A defesa argumenta que o MPF coloca a existência de um caixa geral para recebimento de propinas da OAS em troca de beneficiamento em contratos da Petrobrás sem esclarecer detalhes desse suposto caixa. "As alegações são sempre genéricas", afirmou Zanin. Ele apontou que, na peça do MPF, em um trecho consta que há três vezes a imputação do crime de corrupção passiva contra Lula, enquanto em outro há citação de sete vezes.

"A existência de convicção não pode gerar plenamente uma ação penal, o juiz deveria extinguir ação por falta de justa causa", argumentou o advogado. Ele voltou a dizer que há uma perseguição contra Lula, com o uso de procedimentos legais com orientações políticas.

Afastamento. Os advogados do petista protocolaram nesta segunda-feira, 10, duas ações pedindo o afastamento de 13 procuradores do Ministério Público Federal da força-tarefa da Lava Jato e a retirada do juiz Sérgio Moro como magistrado responsável por julgar a denúncia contra o petista e sua mulher. Os pedidos serão analisados e, se negados, caberá recursos em instâncias superiores.

Segundo Zanin, a coletiva concedida pela equipe coordenada pelo procurador Deltan Dallagnol no dia 14 de setembro foi feita baseada em um "espetáculo" e usou dinheiro público para apresentar assuntos que nem sequer eram objetos da denúncia. "Não há dúvida de que os procuradores, ao fazerem a entrevista coletiva, não respeitaram a garantia fundamental do ex-presidente Lula e Dona Marisa e fizeram por consequência uma exposição indevida da imagem, honra e reputação dos dois", disse Zanin.

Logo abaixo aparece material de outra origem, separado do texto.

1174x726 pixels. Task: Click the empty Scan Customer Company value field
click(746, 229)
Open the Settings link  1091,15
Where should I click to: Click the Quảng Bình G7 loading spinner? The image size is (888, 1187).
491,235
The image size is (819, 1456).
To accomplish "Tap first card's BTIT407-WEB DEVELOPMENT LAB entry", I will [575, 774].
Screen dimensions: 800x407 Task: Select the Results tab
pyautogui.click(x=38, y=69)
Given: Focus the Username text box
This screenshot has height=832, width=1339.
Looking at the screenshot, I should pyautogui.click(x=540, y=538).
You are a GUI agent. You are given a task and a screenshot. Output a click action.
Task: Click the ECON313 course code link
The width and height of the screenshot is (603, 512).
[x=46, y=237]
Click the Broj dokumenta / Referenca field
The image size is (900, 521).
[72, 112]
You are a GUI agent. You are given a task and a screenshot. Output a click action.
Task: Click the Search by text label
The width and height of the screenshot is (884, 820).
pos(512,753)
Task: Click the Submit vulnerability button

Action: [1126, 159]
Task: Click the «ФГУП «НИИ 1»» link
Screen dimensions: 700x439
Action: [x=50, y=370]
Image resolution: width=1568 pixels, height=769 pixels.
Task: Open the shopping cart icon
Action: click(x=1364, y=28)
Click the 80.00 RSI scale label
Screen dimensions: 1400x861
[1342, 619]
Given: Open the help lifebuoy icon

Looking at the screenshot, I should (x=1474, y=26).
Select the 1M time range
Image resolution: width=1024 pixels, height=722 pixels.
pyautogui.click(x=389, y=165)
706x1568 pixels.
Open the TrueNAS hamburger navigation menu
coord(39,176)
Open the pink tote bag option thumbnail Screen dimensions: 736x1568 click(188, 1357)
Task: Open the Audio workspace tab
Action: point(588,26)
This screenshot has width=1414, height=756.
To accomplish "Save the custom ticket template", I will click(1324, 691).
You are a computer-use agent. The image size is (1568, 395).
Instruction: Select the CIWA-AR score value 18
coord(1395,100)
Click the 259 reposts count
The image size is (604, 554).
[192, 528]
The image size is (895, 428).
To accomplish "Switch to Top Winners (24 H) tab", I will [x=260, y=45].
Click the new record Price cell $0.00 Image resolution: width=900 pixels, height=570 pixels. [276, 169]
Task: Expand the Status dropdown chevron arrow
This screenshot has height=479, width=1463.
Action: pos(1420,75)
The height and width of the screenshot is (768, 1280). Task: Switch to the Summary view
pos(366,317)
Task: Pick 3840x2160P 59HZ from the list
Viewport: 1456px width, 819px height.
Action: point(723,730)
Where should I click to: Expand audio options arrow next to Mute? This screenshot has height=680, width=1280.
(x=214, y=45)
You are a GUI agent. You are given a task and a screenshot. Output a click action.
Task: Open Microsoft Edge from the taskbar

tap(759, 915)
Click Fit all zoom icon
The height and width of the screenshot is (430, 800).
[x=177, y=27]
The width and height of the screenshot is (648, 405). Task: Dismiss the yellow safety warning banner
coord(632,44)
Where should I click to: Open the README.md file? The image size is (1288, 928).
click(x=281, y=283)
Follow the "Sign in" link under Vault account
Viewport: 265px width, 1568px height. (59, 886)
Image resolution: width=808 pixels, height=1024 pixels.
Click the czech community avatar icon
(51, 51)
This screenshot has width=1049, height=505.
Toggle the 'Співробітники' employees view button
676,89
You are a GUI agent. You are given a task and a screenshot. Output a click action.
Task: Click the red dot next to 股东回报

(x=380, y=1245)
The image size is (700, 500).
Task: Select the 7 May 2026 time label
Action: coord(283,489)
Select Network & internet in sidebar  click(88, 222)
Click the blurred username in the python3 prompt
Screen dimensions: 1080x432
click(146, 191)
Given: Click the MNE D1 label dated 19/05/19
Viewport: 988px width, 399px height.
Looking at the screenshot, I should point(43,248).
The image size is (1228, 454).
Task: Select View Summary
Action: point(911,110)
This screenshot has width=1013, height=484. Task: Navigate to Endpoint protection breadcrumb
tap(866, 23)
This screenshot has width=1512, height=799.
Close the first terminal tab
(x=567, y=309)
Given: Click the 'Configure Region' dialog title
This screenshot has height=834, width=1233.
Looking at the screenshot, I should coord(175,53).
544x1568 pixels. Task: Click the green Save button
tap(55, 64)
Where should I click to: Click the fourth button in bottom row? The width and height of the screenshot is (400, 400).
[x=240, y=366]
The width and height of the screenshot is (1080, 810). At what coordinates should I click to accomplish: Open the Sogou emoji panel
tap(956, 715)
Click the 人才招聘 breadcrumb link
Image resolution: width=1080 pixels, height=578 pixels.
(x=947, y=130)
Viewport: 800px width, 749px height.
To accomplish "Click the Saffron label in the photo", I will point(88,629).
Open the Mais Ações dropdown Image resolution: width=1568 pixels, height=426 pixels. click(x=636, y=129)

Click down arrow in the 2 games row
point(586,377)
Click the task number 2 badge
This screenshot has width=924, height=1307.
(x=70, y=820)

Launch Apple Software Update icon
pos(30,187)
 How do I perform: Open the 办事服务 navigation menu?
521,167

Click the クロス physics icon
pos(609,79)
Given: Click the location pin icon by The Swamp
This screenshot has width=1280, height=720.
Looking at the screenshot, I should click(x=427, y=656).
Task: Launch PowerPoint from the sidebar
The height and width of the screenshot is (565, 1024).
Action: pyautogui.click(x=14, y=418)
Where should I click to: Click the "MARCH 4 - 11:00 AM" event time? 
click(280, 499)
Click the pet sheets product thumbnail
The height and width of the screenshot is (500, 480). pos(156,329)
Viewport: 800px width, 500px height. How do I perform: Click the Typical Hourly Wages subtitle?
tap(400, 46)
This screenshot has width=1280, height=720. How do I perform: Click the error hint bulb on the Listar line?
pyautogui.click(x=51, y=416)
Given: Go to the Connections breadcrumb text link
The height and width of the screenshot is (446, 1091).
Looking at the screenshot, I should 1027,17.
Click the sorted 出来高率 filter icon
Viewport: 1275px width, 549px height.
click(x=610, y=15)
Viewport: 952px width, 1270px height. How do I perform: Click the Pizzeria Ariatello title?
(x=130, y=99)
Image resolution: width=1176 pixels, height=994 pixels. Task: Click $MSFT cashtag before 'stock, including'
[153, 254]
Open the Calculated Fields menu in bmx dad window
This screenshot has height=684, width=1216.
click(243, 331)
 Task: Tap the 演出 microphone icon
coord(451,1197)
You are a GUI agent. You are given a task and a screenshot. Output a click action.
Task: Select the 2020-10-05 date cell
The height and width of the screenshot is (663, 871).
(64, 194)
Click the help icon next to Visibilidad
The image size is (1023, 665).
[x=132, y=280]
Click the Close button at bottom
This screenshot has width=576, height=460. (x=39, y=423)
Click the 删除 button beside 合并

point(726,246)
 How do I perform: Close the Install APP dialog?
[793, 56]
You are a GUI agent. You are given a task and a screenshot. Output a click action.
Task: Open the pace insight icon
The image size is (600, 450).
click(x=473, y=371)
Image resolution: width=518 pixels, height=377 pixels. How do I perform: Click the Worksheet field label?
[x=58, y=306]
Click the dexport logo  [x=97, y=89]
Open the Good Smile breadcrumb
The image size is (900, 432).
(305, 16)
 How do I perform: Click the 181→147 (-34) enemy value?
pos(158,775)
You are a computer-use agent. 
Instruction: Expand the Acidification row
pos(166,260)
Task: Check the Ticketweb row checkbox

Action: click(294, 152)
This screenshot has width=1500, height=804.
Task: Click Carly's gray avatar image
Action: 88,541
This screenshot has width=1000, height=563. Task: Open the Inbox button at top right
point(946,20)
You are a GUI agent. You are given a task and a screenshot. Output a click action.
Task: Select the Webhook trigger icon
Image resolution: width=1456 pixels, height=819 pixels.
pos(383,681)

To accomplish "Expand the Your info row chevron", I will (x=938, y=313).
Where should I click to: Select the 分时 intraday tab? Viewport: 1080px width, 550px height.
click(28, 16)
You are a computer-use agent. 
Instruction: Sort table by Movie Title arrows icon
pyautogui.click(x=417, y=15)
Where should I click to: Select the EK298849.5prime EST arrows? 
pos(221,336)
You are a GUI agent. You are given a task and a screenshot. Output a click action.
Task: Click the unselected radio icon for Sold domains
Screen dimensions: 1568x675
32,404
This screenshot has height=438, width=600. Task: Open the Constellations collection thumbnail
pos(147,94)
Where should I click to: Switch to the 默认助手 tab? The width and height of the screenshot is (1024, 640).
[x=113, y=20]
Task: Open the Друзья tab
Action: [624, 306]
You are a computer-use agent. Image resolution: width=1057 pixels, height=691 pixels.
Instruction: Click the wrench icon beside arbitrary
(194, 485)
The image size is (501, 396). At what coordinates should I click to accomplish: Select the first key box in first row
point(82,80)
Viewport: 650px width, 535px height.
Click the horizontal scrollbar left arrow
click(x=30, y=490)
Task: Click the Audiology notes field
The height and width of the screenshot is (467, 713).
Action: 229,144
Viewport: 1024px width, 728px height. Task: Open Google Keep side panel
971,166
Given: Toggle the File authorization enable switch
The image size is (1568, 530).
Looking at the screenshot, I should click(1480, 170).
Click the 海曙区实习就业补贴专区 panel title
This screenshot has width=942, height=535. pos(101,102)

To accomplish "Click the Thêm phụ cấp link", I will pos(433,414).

A condução coercitiva de Lula no dia 4 de março, a interceptação telefônica, a divulgação de conversas do petista e a participação de Moro em eventos com grupos políticos contrários a Lula são argumentos usadas pelos advogados para defender a retirada de Moro. "Não cabe a um juiz participar de eventos políticos com pessoas que claramente antagonizam em um plano político adverso (a Lula)", disse Zanin.

Segundo os advogados, o caso deveria ser julgado em Brasília e São Paulo, locais onde os supostos atos denunciados teriam ocorrido, como os casos envolvendo a Petrobrás e o tríplex no Guarujá. 

Palestras. A defesa de Lula afirmou que ainda não havia tido acesso à denúncia feita na tarde desta segunda-feira, 10, pelo Procuradoria da República do Distrito Federal, mas adiantou que "não há possibilidade" de vinculação entre as palestras feitas por Lula e os empréstimos feitos pelo BNDES à construtora Odebrecht para a realização de investimentos em Angola.

A defesa argumentou que as discussões sobre os empréstimos concedidos pelo BNDES são colegiadas e sem a participação do presidente da República. Disseram ainda que os pagamentos recebidos pelo Instituto Lula foram referentes a palestras efetivamente realizadas, cujas datas e horários estão disponíveis na internet para conferência.